In February 2017, he was bought by the Kings XI Punjab team for the 2017 Indian Premier League (IPL) for INR 5 million. He had previously signed for Chennai Super Kings in the IPL between 2014 and 2015 but did not play a match for the team.

In July 2019, he was selected to play for the Edinburgh Rocks in the inaugural edition of the Euro T20 Slam cricket tournament. However, the following month the tournament was cancelled.

In February 2023, Henry was signed by Somerset for the County Championship and Vitality Blast until the following July. Henry had a very successful season with Somerset by being the tournament leading wicket taker and taking the winning wicket in the final against Essex to secure Somerset their first T20 title since 2005. In January 2025, Henry re-signed for Somerset to play the first half of the season.

On 16 December 2025, during the 2026 IPL Player Auction, Henry was bought by Chennai Super Kings for his base price of 2 crore, after previously going unsold in earlier rounds.

===International career===
Henry made his international debut on 31 January 2014 in the fifth ODI against India. He made his Twenty20 International debut for New Zealand against Pakistan in the United Arab Emirates on 4 December 2014.
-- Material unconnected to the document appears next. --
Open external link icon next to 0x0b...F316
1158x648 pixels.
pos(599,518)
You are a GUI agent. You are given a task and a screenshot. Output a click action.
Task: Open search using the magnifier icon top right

Despite not being picked in the final squad of 15 for the 2015 Cricket World Cup, he was selected as a replacement for Adam Milne in the semi-final match against South Africa at Eden Park. He was wicketless in the match but against Australia in the final at Melbourne, Henry showed serious pace and took the two wickets of David Warner and Michael Clarke.
He batted with Jimmy Neesham to set the record for what is, as of March 2018, the highest 9th wicket partnership for New Zealand in ODIs, adding 84 runs as a pair against India in 2016.

Henry's Test debut for New Zealand came during the tour against England in May 2015.

In May 2018, he was one of twenty players to be awarded a new contract for the 2018–19 season by New Zealand Cricket. In April 2019, he was named in New Zealand's squad for the 2019 Cricket World Cup. On 3 July 2019, in the match against England, Henry played in his 50th ODI. In the first semi-final, New Zealand beat India by 18 runs, with Henry taking three wickets for 37, and being named the player of the match.

In February 2022, in the first match against South Africa, Henry took his first five-wicket haul in Test cricket, with 7/23.

In March 2023, Henry was named in New Zealand's ODI and T20I squad for their tour to Pakistan. On 14 April 2023, in the first T20I, he became the fourth New Zealand cricketer to take a hat-trick in T20Is.

In May 2024, he was named in New Zealand's squad for the 2024 ICC Men's T20 World Cup tournament.